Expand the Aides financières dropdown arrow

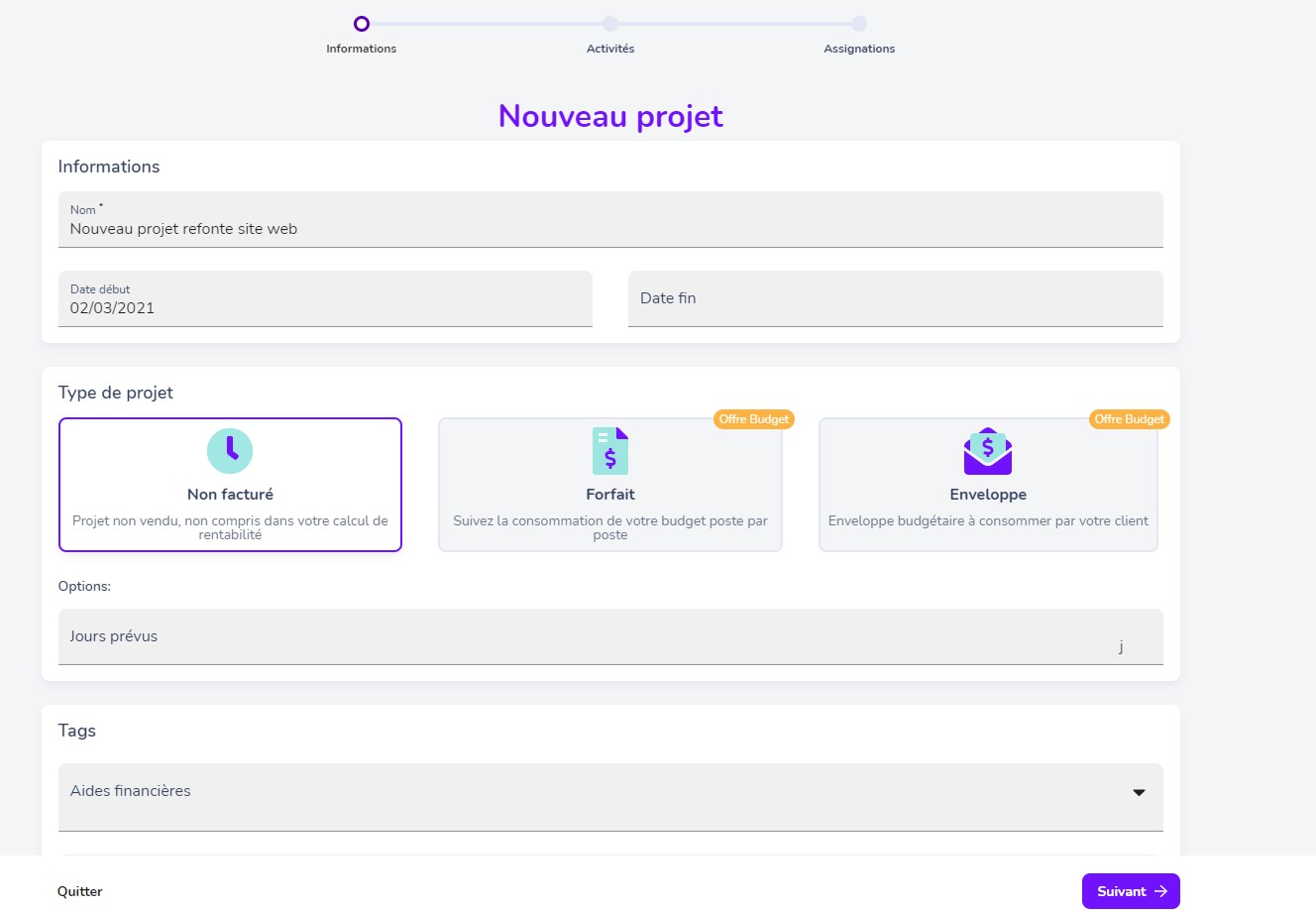1139,792
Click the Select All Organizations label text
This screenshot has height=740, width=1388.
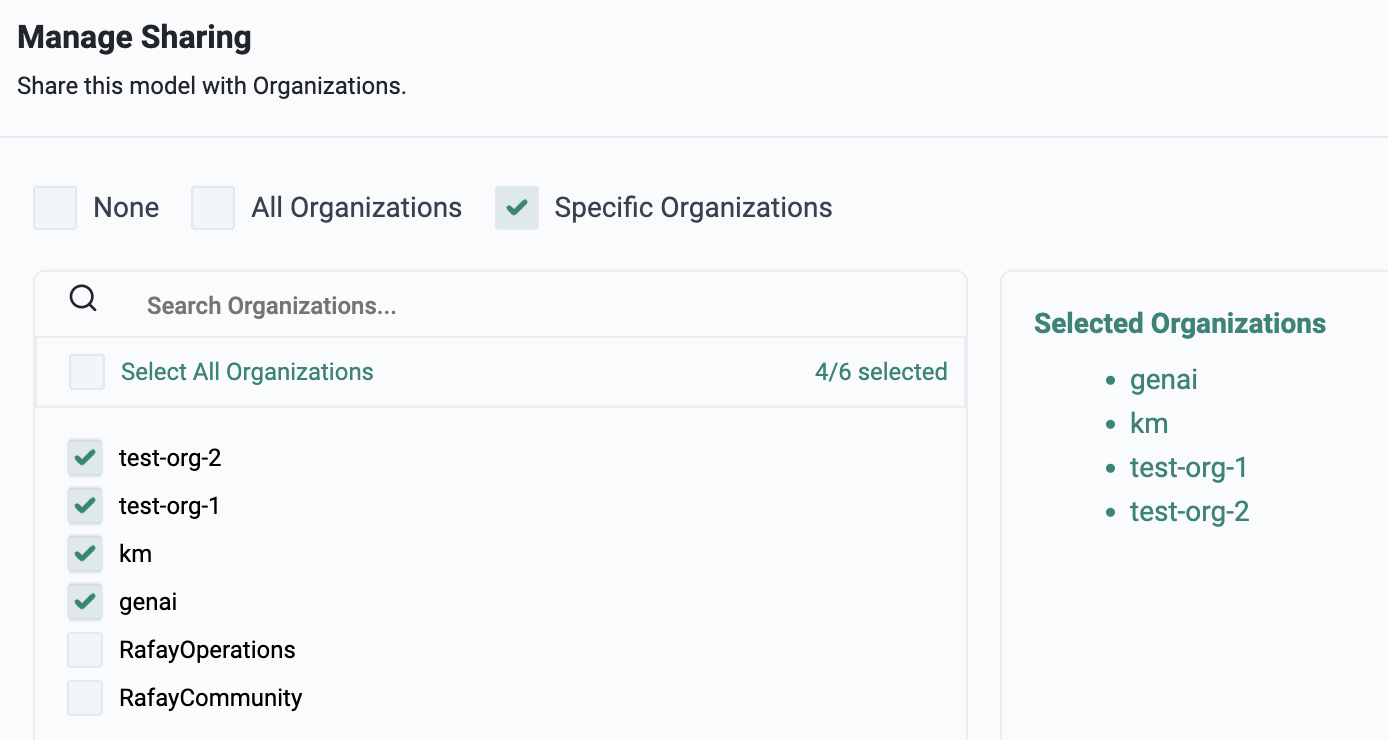point(247,372)
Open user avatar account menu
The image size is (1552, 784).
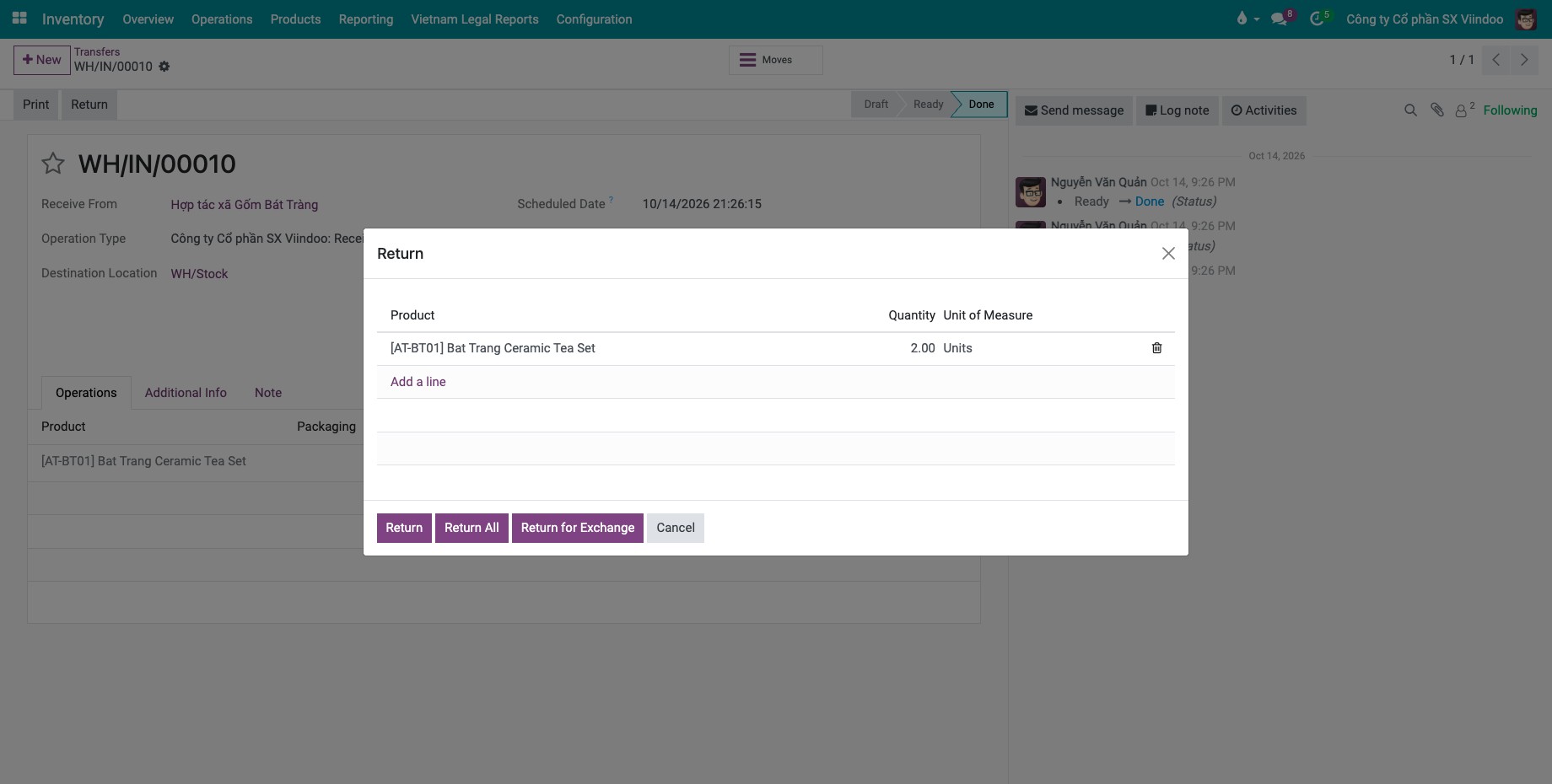(x=1526, y=19)
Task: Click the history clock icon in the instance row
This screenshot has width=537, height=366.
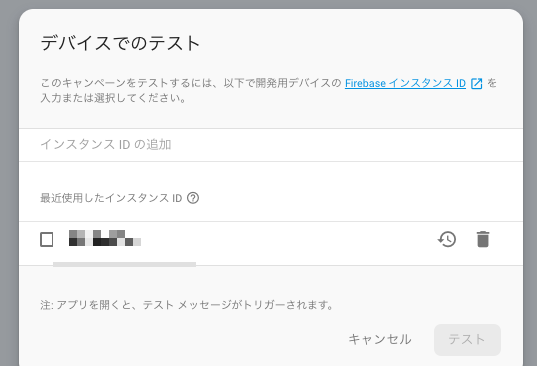Action: (447, 239)
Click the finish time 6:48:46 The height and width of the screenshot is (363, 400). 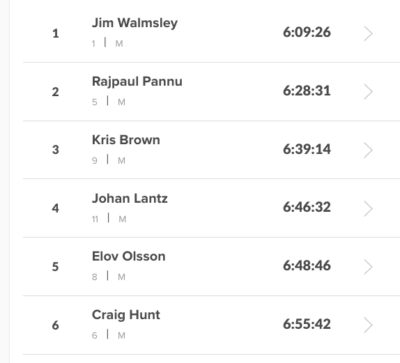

REQUIRED WORK: With pictures left out, print the lines of the material above from the line containing "This screenshot has height=740, width=1388." through its last line, exactly and nothing more.

ANSWER SPACE:
This screenshot has height=740, width=1388.
point(247,372)
Open user avatar account menu
The image size is (1552, 784).
(x=1526, y=19)
Task: Click the history clock icon in the instance row
This screenshot has width=537, height=366.
Action: (447, 239)
Click the finish time 6:48:46 The height and width of the screenshot is (363, 400). 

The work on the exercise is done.